*GIVEN TASK*
Recast these items as a numbered list, leaving out any blank lines.

[Entries for locating text and elements]
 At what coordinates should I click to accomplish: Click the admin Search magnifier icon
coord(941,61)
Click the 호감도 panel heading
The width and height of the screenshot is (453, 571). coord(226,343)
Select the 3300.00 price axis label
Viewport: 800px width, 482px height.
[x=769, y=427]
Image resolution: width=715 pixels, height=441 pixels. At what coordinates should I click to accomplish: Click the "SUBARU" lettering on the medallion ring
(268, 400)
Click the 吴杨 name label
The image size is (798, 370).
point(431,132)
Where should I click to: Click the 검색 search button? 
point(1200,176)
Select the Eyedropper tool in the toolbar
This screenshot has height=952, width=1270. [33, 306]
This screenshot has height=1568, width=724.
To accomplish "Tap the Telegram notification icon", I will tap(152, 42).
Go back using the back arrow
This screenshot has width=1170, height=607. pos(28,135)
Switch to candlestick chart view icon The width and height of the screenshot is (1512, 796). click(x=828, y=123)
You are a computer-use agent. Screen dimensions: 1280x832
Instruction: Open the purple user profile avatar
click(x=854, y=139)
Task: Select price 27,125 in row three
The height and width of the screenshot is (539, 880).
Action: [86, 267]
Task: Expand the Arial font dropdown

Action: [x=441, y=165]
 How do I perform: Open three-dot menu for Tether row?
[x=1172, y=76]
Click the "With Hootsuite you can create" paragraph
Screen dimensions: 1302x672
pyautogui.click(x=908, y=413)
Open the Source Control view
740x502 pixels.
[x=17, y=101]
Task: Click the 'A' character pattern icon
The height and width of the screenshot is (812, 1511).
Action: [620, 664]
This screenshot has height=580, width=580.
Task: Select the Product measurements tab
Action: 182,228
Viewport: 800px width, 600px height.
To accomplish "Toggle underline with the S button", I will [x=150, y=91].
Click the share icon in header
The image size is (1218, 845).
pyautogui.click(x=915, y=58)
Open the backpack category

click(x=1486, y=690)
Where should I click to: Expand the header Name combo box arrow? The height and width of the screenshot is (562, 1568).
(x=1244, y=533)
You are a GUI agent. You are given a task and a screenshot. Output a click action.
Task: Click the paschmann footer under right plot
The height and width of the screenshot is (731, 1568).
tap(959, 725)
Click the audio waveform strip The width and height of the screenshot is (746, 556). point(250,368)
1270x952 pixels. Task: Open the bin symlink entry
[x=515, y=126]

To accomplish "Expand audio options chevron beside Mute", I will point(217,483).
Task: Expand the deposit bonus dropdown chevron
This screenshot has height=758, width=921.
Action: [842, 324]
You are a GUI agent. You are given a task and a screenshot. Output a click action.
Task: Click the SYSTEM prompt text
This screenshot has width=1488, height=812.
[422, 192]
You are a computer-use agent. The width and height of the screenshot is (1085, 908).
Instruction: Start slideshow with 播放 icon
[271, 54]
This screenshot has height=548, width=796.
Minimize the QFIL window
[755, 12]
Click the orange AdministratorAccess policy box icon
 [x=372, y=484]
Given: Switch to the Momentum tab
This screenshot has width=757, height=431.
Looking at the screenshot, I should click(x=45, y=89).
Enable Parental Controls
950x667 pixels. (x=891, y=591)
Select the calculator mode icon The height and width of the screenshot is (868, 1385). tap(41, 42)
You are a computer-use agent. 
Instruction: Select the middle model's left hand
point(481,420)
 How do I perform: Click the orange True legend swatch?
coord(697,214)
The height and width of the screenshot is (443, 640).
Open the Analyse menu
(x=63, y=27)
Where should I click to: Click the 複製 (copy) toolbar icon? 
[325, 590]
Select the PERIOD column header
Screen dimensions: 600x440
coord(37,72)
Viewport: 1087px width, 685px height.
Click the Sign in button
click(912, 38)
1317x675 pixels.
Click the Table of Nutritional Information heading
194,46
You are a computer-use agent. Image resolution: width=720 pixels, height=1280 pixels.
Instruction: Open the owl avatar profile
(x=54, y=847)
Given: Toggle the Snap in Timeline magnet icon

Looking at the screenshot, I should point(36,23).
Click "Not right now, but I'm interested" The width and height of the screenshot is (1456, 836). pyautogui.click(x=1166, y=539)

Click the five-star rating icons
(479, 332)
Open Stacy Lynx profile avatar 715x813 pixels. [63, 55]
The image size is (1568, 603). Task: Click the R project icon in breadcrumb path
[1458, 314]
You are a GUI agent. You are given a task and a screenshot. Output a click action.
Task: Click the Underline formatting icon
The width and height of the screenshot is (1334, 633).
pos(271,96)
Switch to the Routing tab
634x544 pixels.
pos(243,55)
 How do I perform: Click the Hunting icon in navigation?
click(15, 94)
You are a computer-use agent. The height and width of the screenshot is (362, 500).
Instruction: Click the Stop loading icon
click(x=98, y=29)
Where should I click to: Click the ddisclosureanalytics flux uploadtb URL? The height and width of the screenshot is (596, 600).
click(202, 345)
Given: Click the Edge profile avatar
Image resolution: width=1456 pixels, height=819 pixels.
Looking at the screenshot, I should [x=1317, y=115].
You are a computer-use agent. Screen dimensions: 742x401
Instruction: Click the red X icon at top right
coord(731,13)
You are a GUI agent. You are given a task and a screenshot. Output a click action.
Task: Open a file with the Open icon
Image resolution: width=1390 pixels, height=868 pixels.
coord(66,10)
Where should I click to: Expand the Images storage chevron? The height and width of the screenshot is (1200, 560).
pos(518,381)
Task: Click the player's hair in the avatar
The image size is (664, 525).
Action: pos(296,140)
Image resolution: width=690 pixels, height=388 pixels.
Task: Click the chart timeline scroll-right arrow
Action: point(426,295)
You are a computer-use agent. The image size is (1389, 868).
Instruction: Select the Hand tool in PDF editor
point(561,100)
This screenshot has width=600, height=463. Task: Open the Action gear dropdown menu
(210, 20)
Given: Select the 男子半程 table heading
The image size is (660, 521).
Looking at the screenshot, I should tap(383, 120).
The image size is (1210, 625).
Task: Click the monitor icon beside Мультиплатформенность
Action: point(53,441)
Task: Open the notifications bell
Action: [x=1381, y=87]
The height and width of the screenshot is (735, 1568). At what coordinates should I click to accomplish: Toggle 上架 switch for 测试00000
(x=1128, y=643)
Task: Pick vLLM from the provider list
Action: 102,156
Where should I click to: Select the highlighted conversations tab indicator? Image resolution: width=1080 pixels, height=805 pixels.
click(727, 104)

*FINAL ANSWER*
1.  At what coordinates should I click to accomplish: Click the admin Search magnifier icon
2. coord(941,61)
3. Click the 호감도 panel heading
4. The width and height of the screenshot is (453, 571). coord(226,343)
5. Select the 3300.00 price axis label
6. Viewport: 800px width, 482px height.
7. [x=769, y=427]
8. Image resolution: width=715 pixels, height=441 pixels. At what coordinates should I click to accomplish: Click the "SUBARU" lettering on the medallion ring
9. (268, 400)
10. Click the 吴杨 name label
11. The image size is (798, 370).
12. point(431,132)
13. Where should I click to: Click the 검색 search button? 
14. point(1200,176)
15. Select the Eyedropper tool in the toolbar
16. This screenshot has height=952, width=1270. [33, 306]
17. This screenshot has height=1568, width=724.
18. To accomplish "Tap the Telegram notification icon", I will tap(152, 42).
19. Go back using the back arrow
20. This screenshot has width=1170, height=607. pos(28,135)
21. Switch to candlestick chart view icon The width and height of the screenshot is (1512, 796). click(x=828, y=123)
22. You are a computer-use agent. Screen dimensions: 1280x832
23. Instruction: Open the purple user profile avatar
24. click(x=854, y=139)
25. Task: Select price 27,125 in row three
26. The height and width of the screenshot is (539, 880).
27. Action: [86, 267]
28. Task: Expand the Arial font dropdown
29. Action: [x=441, y=165]
30.  How do I perform: Open three-dot menu for Tether row?
31. [x=1172, y=76]
32. Click the "With Hootsuite you can create" paragraph
33. Screen dimensions: 1302x672
34. pyautogui.click(x=908, y=413)
35. Open the Source Control view
36. 740x502 pixels.
37. [x=17, y=101]
38. Task: Click the 'A' character pattern icon
39. The height and width of the screenshot is (812, 1511).
40. Action: [620, 664]
41. This screenshot has height=580, width=580.
42. Task: Select the Product measurements tab
43. Action: 182,228
44. Viewport: 800px width, 600px height.
45. To accomplish "Toggle underline with the S button", I will [x=150, y=91].
46. Click the share icon in header
47. The image size is (1218, 845).
48. pyautogui.click(x=915, y=58)
49. Open the backpack category
50. click(x=1486, y=690)
51. Where should I click to: Expand the header Name combo box arrow? The height and width of the screenshot is (562, 1568).
52. (x=1244, y=533)
53. You are a GUI agent. You are given a task and a screenshot. Output a click action.
54. Task: Click the paschmann footer under right plot
55. The height and width of the screenshot is (731, 1568).
56. tap(959, 725)
57. Click the audio waveform strip The width and height of the screenshot is (746, 556). point(250,368)
58. 1270x952 pixels. Task: Open the bin symlink entry
59. [x=515, y=126]
60. To accomplish "Expand audio options chevron beside Mute", I will point(217,483).
61. Task: Expand the deposit bonus dropdown chevron
62. This screenshot has height=758, width=921.
63. Action: [842, 324]
64. You are a GUI agent. You are given a task and a screenshot. Output a click action.
65. Task: Click the SYSTEM prompt text
66. This screenshot has width=1488, height=812.
67. [422, 192]
68. You are a computer-use agent. The width and height of the screenshot is (1085, 908).
69. Instruction: Start slideshow with 播放 icon
70. [271, 54]
71. This screenshot has height=548, width=796.
72. Minimize the QFIL window
73. [755, 12]
74. Click the orange AdministratorAccess policy box icon
75.  [x=372, y=484]
76. Given: Switch to the Momentum tab
77. This screenshot has width=757, height=431.
78. Looking at the screenshot, I should click(x=45, y=89).
79. Enable Parental Controls
80. 950x667 pixels. (x=891, y=591)
81. Select the calculator mode icon The height and width of the screenshot is (868, 1385). tap(41, 42)
82. You are a computer-use agent. 
83. Instruction: Select the middle model's left hand
84. point(481,420)
85.  How do I perform: Click the orange True legend swatch?
86. coord(697,214)
87. The height and width of the screenshot is (443, 640).
88. Open the Analyse menu
89. (x=63, y=27)
90. Where should I click to: Click the 複製 (copy) toolbar icon? 
91. [325, 590]
92. Select the PERIOD column header
93. Screen dimensions: 600x440
94. coord(37,72)
95. Viewport: 1087px width, 685px height.
96. Click the Sign in button
97. click(912, 38)
98. 1317x675 pixels.
99. Click the Table of Nutritional Information heading
100. 194,46
101. You are a computer-use agent. Image resolution: width=720 pixels, height=1280 pixels.
102. Instruction: Open the owl avatar profile
103. (x=54, y=847)
104. Given: Toggle the Snap in Timeline magnet icon
105. Looking at the screenshot, I should point(36,23).
106. Click "Not right now, but I'm interested" The width and height of the screenshot is (1456, 836). pyautogui.click(x=1166, y=539)
107. Click the five-star rating icons
108. (479, 332)
109. Open Stacy Lynx profile avatar 715x813 pixels. [63, 55]
110. The image size is (1568, 603). Task: Click the R project icon in breadcrumb path
111. [1458, 314]
112. You are a GUI agent. You are given a task and a screenshot. Output a click action.
113. Task: Click the Underline formatting icon
114. The width and height of the screenshot is (1334, 633).
115. pos(271,96)
116. Switch to the Routing tab
117. 634x544 pixels.
118. pos(243,55)
119.  How do I perform: Click the Hunting icon in navigation?
120. click(15, 94)
121. You are a computer-use agent. The height and width of the screenshot is (362, 500).
122. Instruction: Click the Stop loading icon
123. click(x=98, y=29)
124. Where should I click to: Click the ddisclosureanalytics flux uploadtb URL? The height and width of the screenshot is (596, 600).
125. click(202, 345)
126. Given: Click the Edge profile avatar
127. Image resolution: width=1456 pixels, height=819 pixels.
128. Looking at the screenshot, I should [x=1317, y=115].
129. You are a computer-use agent. Screen dimensions: 742x401
130. Instruction: Click the red X icon at top right
131. coord(731,13)
132. You are a GUI agent. You are given a task and a screenshot. Output a click action.
133. Task: Open a file with the Open icon
134. Image resolution: width=1390 pixels, height=868 pixels.
135. coord(66,10)
136. Where should I click to: Expand the Images storage chevron? The height and width of the screenshot is (1200, 560).
137. pos(518,381)
138. Task: Click the player's hair in the avatar
139. The image size is (664, 525).
140. Action: pos(296,140)
141. Image resolution: width=690 pixels, height=388 pixels.
142. Task: Click the chart timeline scroll-right arrow
143. Action: point(426,295)
144. You are a computer-use agent. The image size is (1389, 868).
145. Instruction: Select the Hand tool in PDF editor
146. point(561,100)
147. This screenshot has width=600, height=463. Task: Open the Action gear dropdown menu
148. (210, 20)
149. Given: Select the 男子半程 table heading
150. The image size is (660, 521).
151. Looking at the screenshot, I should tap(383, 120).
152. The image size is (1210, 625).
153. Task: Click the monitor icon beside Мультиплатформенность
154. Action: point(53,441)
155. Task: Open the notifications bell
156. Action: [x=1381, y=87]
157. The height and width of the screenshot is (735, 1568). At what coordinates should I click to accomplish: Toggle 上架 switch for 测试00000
158. (x=1128, y=643)
159. Task: Pick vLLM from the provider list
160. Action: 102,156
161. Where should I click to: Select the highlighted conversations tab indicator? Image resolution: width=1080 pixels, height=805 pixels.
162. click(727, 104)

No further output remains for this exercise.